What is a Marketing Developer?
2 min read

What is a Marketing Developer?

When surgery was invented, the job title “surgeon” came with no modifiers. It didn’t matter what needed to come off or go in, you could see the same person. As medicine advanced, the job splintered. More knowledge meant increased complexity which necessitated specialization. Soon you would see one person for your war wounds and a different surgeon for tuberculosis. This process continued today, where we now have many different specializations.

What does this have to do with web development?

I’m getting there. I’ve watched a similar splintering happen to designers and developers throughout my career. At my first job at an agency, back in 2008, those were the only two titles in the production department. At today’s software company, you will find a mix of front-end, back-end, DevOps, mobile, native, UX & UI experts. All taking orders from a product manager or project manager, sometimes both.

I’ve seen a new type of position begin to branch off. The marketing developer. Sometimes called a growth engineer.

Today marketing departments of a certain sophistication require a programmer’s skill. You can make progress faster when you don’t have to fight the product team to gain access to it.

Since this idea is new to me, I want to attempt to put a finer point on it.

 What are the responsibilities of a marketing developer?

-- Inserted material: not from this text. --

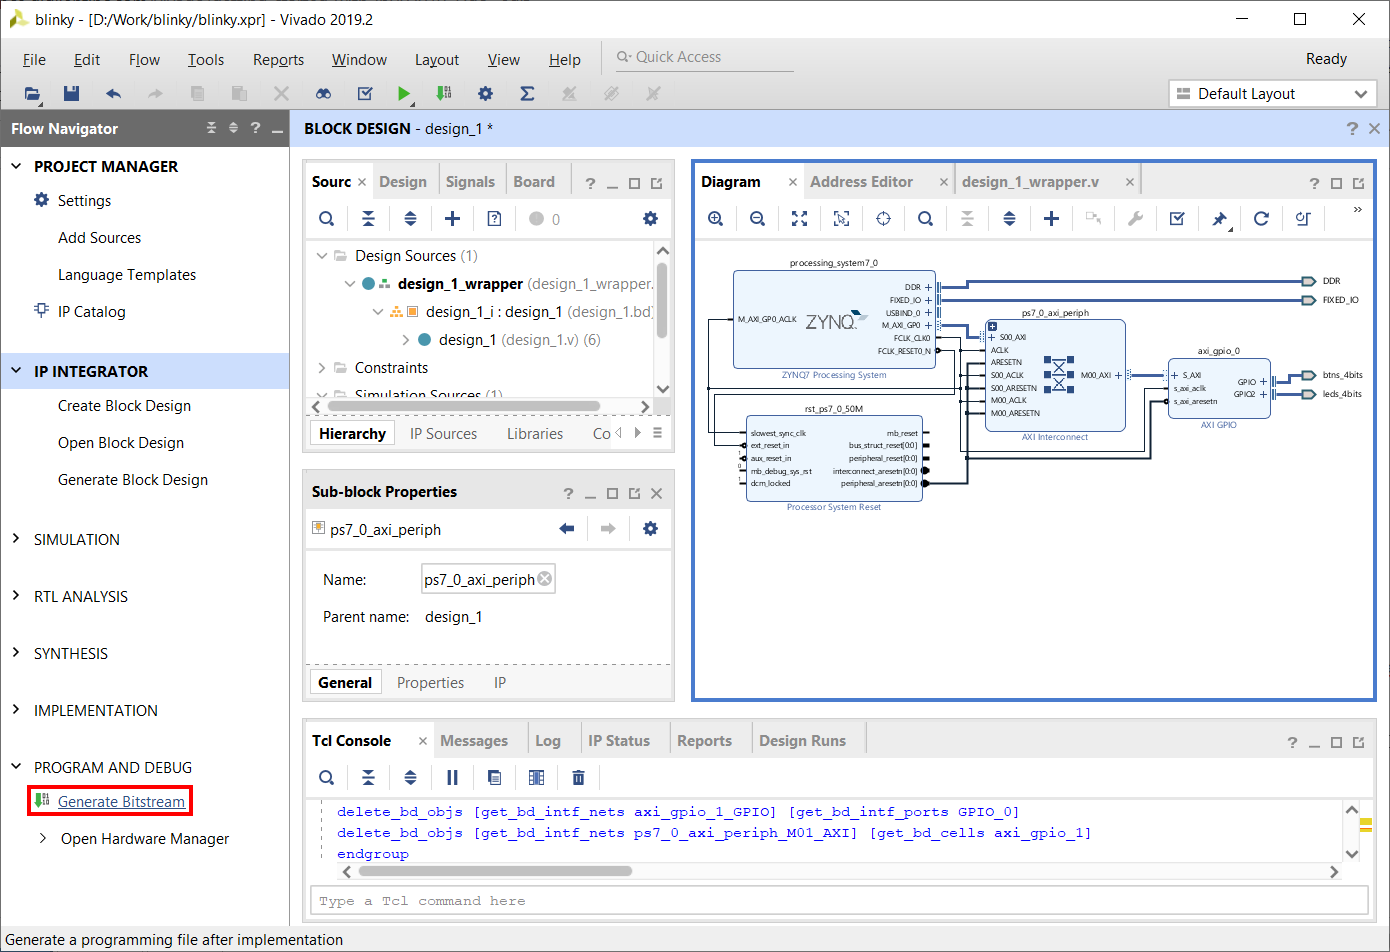
Task: Expand Constraints folder in Sources tree
Action: (321, 368)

  • Analytics. Ensuring metrics are tracked accurately and can be interpreted usefully.
  • Website Performance.  It’s known that slow performance decreases conversions. A marketing developer can focus on performance improvements with the aim to increase revenue.
  • Segmentation & Personalization. If you’re speaking to everyone, you’re speaking to no one. These days there is no excuse for showing the same web pages to every customer.
  • Tools as Marketing.  You typically don’t want to take a developer off of working on your core product to build a tool for customer acquisition. Examples include VWO’s Statistical Significance Calculator.
  • Testing & Optimization.  Speaking of VWO, when A/B testing starts to require npm modules, you’ll need an engineer to implement them.
  • Marketing Automation.  Sometimes you want to write scripts for your in-house automation. Even if you are using off-the-shelf tools such as  Zapier or Drip’s workflow editor, these are examples of duck programming and benefit from an engineer’s eye.

It’s an interesting field. One I expect to see a lot more of in the coming years.